In the end however, there is no difference and this is more than a fair comparison. Tyranny is tyranny. Being able to buy an iPhone or gab into a megaphone doesn't change a thing.

My parents grew up in the Polish People's Repuplic and they basically come to the same conclusion. I've heard several time that none of their friends believed the propaganda, they just all played by the rules.
More poignantly, what is the difference between our system and the system of English law in effect at the time of the Revolutionary War?
I feel that our system is just a lot more subtle. It mainly gives the illusion of freedom and choice.
I'm not sure the Greek debt thing is relevant. The fact that the EU is not liable for Greece's debts does not mean it can not choose to give money to Greece.
Once you get over what a mess the system is, once you lower expectations, instead of being depressing it can actually be interesting. Try to see it from a detached observer status, even though it affects you and people you love, because you cannot do anything about it anyway. A great teaching tool about our powerlessness is the StarPower game, play it with people someday:

http://en.wikipedia.org/wiki/StarPower_(game)

I'm of the opinion this sort of thing cannot be changed, it's just a mechanism of humanity. Cynical, selfish people rise to the top, those who optimize for power get it. They self-select. Ambition for power, for control over others is not something people with empathy would want to work hard for.

Revolutions just change who is in power, they never change the dynamics, and often make it much worse. Think Animal Farm.

Western Democracies have a shit load of problems, but I actually think they're the least worst option. At least we mostly get free internet and free press.

I actually think one of the worst problems we have is that so many people are actually ok with violence against black people. Trayvon Martin, police shootings, rampant prison violence. That's probably the thing I am least OK with in our society, well that and violence against women, but these are actually a problem with the attitudes of the general population and local governments, not a big bad corrupt federal government.

I also think the FBI is a pretty good organization when it comes to fighting political corruption. FBI agents are seriously committed to rooting out corrupt politician, and if anything the FBI's capabilities to go after politicians was actually a threat to our democracy when Hoover was running that organization. So even if you mistrust the FBI, that's something to be thankful for.

> I'm of the opinion this sort of thing cannot be changed, it's just a mechanism of humanity. Cynical, selfish people rise to the top, those who optimize for power get it. They self-select. Ambition for power, for control over others is not something people with empathy would want to work hard for.

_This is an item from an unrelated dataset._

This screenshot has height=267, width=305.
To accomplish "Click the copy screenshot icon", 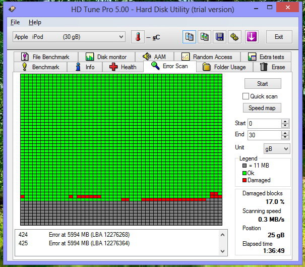I will [204, 37].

In that regard, things are quite a bit better than they were, say, in the fourteenth to sixteenth centuries. Eighteenth century Europe brought a kind of reform to business, the new discipline of economics started to hold politicians at least somewhat accountable for forwarding the cause of trade for its own sake. They of course still routinely interfered with commerce in service of their own ends, but this sort of thing became frowned upon enough to become a major issue in the democratic revolutions of the period.

So I wouldn't say that it can't be changed, our ability to organize on levels large and small is slowly evolving for the better, and one of the big drivers of that evolution is outrage.

At one point in human history, effective leadership was a big stick and the strength to wield it. Now even the most brutish strongman needs to have certain social graces or he won't be in power for long.

I agree with both of you. The system cannot be changed within our lifetime, so sit back, grab some popcorn, and enjoy the show. That being said, over the long-term, there does seem to be slow progress.
I think in the end you have to realize that 'rule of law' is really a restricted form of 'rule of man', since it has to be enforced by people.

And laws are written by people too.

And broken by them - it just depends on who you are or what power you wield as to how you are handled for breaking them.